Updated for a modern audience, the pre-eminent first lady’s views on what government is and does and why having a voice in it all matters.

The female and nonwhite firefighters, garbage collectors, public officials, and jurors in Lin’s bright, racially and gender-diverse illustrations—not to mention references in the narrative to calling 911, to “alderpersons,” and “selectpeople”—were likely not in the original 1932 edition.
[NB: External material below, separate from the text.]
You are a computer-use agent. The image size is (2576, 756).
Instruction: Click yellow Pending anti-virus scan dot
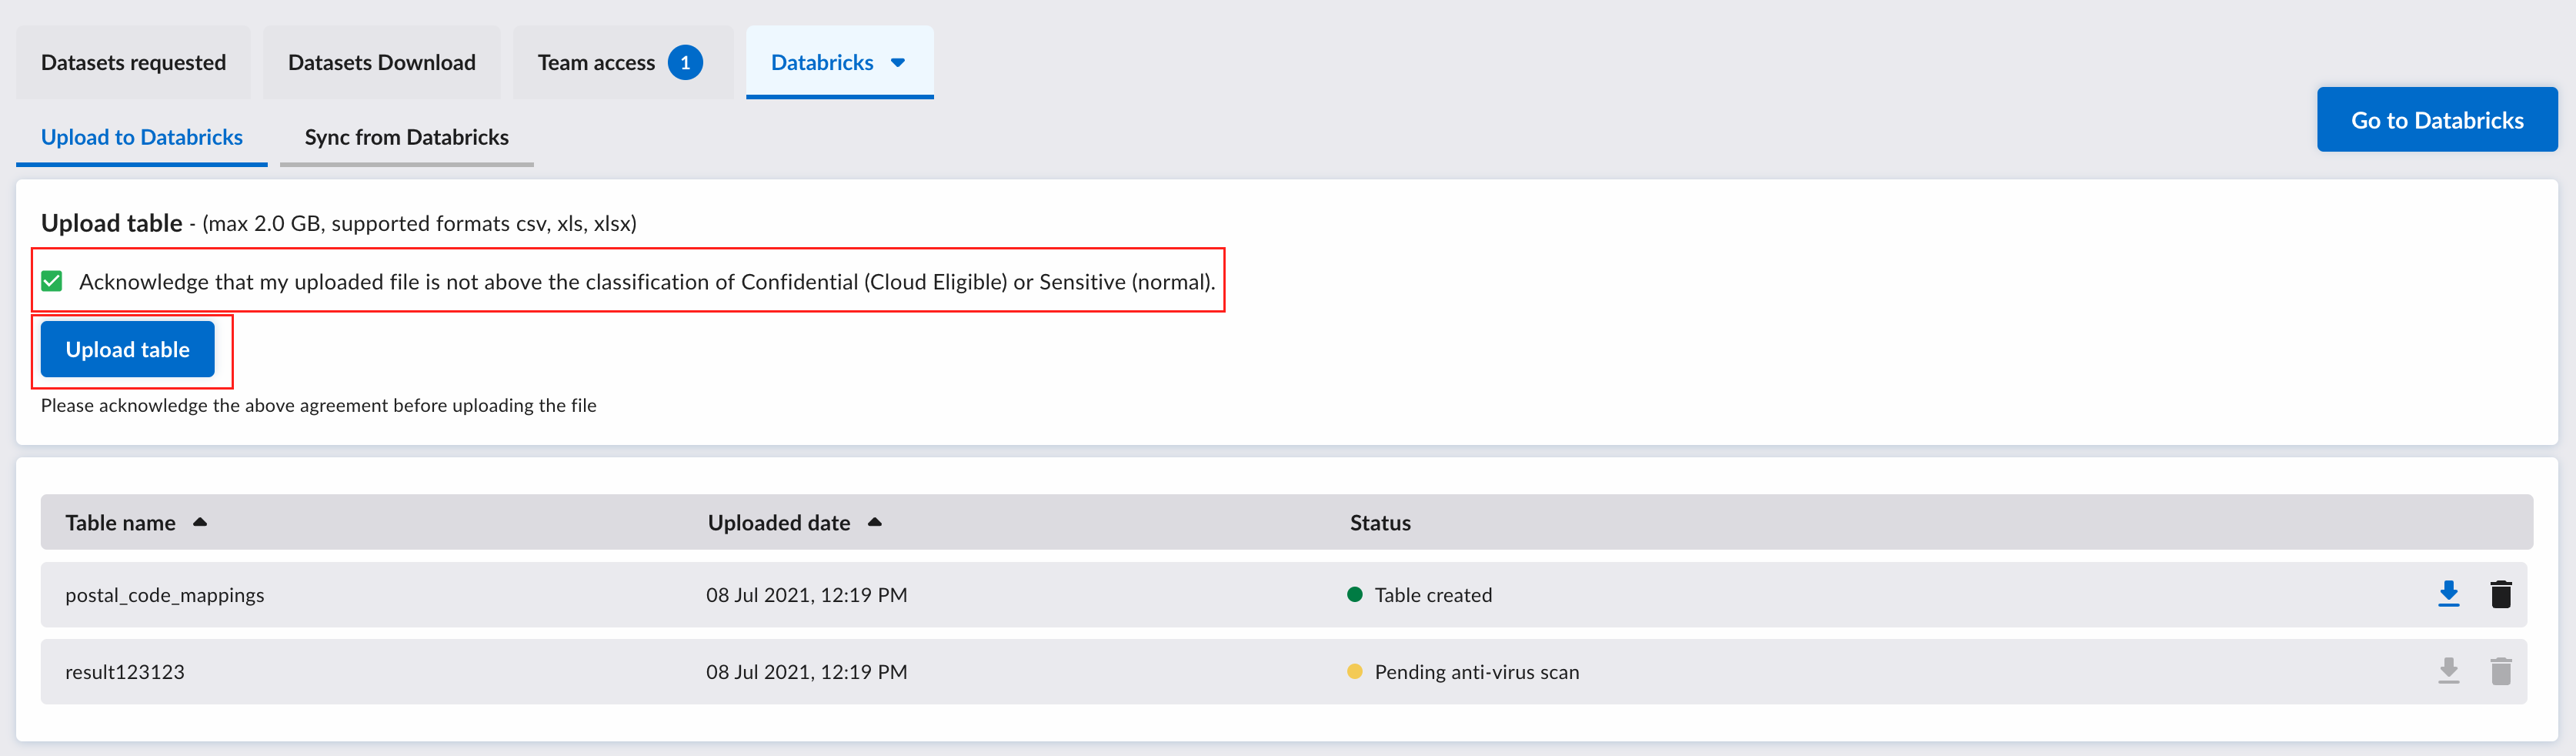tap(1355, 671)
It’s easy, though, to hear Roosevelt, or at least her voice, in the pellucid descriptions of how local, state, and national governments are organized and the kinds of services they are charged with providing, both in the common-sense tone (“What seems good to you might not be good for the rest of the nation”) and in the inspirational message: “Marking your ballot is one of the most important—and exciting—things you’ll ever do.” Also at least partly new are descriptive notes about each amendment to the Constitution and each position in contemporary presidents’ cabinets, plus an eye-opening explanation of how electoral results can be manipulated through gerrymandering (using “blue” and “purple” voters as examples). Further comments by Roosevelt on citizenship and a brief biography focusing on her causes and character lead in to a short but choice set of more detailed sources of information about her life and work.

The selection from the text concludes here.